OpenClaw 2.26 — Major Stability Update
Beyond the 3 major stories above, OpenClaw also released version 2.26, focusing on stability and security with key highlights:
- Claude Opus 4.6 support — as the Default Model via Kilo Gateway
- External Secrets Management — more secure Credentials handling
- HTTP Security Headers — added Strict-Transport-Security for HTTPS
- Session Cleanup — controls Disk Usage to prevent Storage Overflow
- Multilingual Memory Embeddings — improved multi-language support
Lessons for Organizations — Key Considerations Before Using AI Agents
All the events in February reflect that AI Agents are still in a growth phase with high uncertainty. Organizations considering these tools should ask themselves:
- How sensitive is the data you plan to give the AI Agent access to? — Vulnerability CVE-2026-25253 demonstrates that Agents running locally can be attacked. If data is sensitive (e.g., financial records, employee data), risks must be carefully assessed (read more: SQL Injection and Prevention).

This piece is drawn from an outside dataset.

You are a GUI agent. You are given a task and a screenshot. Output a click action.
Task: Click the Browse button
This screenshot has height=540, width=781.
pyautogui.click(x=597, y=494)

- What is the Bus Factor of the project you depend on? — OpenClaw was primarily developed by a single person. When that person leaves, continuity becomes uncertain. Enterprise-grade software must have a clearly defined maintenance team.
- Do you have a Patch Management process in place? — When new vulnerabilities emerge, how quickly can your organization apply updates? (read more: Disaster Recovery for Critical Systems)
AI Agent technology has high potential, but must be used with understanding — not just "adopted because it is trending." You must evaluate whether it suits your organization, whether your data will be secure, and whether you have a contingency plan when issues arise.